Dank! Was mich immer wundert: dass der sogenannte Islam immer noch (!) als Religion durchgeht. Weil er das nicht ist! Der sogenannte Islam ist autoritaere Antireligion. Und totalitaere Ideologie. Eine Ideologie, die nichts anderes bezweckt als die Beseitigung all dessen, was nicht sogenannter Islam ist. Eine Vernichtungsideologie und Todeskult (“Ihr liebt das Leben, wir den Tod” - IS), die man durchaus mit dem NS vergleichen kann. Nicht nur, weil die Millionen Baertigen eine Vorliebe fuer die Farbe Schwarz zeigen. Dem sog. Islam fehlt das Moment der Einkehr und der Besinnung. Und ist anstelle staendige (!) Mobilmachung. Man stelle sich das vor! Es wird ein Massenmoerder “angebetet”! Weil er Massenmoerder war! Und weil er gerade deshalb zum “Propheten” wurde! Wer aber einen Massenmoerder anbetet, ist kein Religioeser, sondern ein Lump! Der sog. Islam gehoert weder zu Deutschland, noch sonst irgendwo hin. Er ist im Ganzen eine Geisteskrankheit. Nicht umsonst sind seine Adepten nachweislich duemmer als andere. Auch unansprechbarer. Weil er das Individuum missachtet und unter seine totalitaere Ideologie unterwirft. Nicht zuletzt durch die rituelle Beschneidung von achtjaehrigen (!!) Knaben. Der sog. Islam - zu Deutsch Gehorsam oder Unterwerfung - ist die Gegenzivilisation, das Boese selbst. Der Feind der Menschheit. Zusammen mit der Links- oder Sowjetideologie (“Sozialismus”), deren Adepten als erste den sog. Islam affirmieren (“Integration”). Und ebenfalls Todeskult ist. Und verantwortlich fuer die Invasion des sog. Islam in Europa ist.
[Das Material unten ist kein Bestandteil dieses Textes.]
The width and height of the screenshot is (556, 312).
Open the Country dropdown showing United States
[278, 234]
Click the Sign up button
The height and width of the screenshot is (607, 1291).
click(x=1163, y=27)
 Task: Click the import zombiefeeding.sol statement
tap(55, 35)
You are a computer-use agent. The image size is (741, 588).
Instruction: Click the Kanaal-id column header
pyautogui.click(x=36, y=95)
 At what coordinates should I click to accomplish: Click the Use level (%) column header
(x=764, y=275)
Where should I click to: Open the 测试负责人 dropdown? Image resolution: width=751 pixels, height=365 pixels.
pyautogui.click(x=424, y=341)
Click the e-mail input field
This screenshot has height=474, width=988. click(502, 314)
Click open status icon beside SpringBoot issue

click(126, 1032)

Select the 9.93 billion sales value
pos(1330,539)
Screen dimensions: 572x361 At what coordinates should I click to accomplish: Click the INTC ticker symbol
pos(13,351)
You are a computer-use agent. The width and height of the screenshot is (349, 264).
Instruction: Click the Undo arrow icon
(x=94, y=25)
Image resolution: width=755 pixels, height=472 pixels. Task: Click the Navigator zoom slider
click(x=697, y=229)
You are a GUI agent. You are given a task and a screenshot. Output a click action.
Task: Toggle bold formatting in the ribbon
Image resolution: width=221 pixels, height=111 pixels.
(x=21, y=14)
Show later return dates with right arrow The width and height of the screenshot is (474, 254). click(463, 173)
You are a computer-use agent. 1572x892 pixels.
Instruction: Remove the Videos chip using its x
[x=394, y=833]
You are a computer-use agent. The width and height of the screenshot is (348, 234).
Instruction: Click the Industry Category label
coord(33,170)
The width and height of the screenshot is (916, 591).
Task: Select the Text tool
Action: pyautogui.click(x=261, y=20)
Hans-Peter Dollhopf / 09.01.2024

Recht auf freie Rede hat zur Konsequenz, dass alle Meinungen und Ideen gleiche Startbedingungen erhalten und damit auch alle, die miteinander konkurrieren. Die Auseinandersetzung, ob gut oder schlecht, richtig oder falsch, Wahrheit oder Lüge, erfolgt unter Ausschluss bestimmter Methoden, wie etwa der des Gulags.

Dr. Thomas Dörfler / 09.01.2024

war Hitler ein Irrer? Natürlich war er ein Irrer. Sind Islamisten Irre? Aber ja! Dürfen meine Mitmenschen das Gegenteil behaupten? Ja dürfen sie. Aber keiner darf seine Meinung gewaltsam verteidigen. das muß unsere Rechtsstaat sicherstellen. In Wort und Tat! Wer das nicht will, darf, nein muss gehen!

A.Schröder / 09.01.2024

Ich finde Religionen nicht zum lachen, aber doch in vielen Dingen lächerlich.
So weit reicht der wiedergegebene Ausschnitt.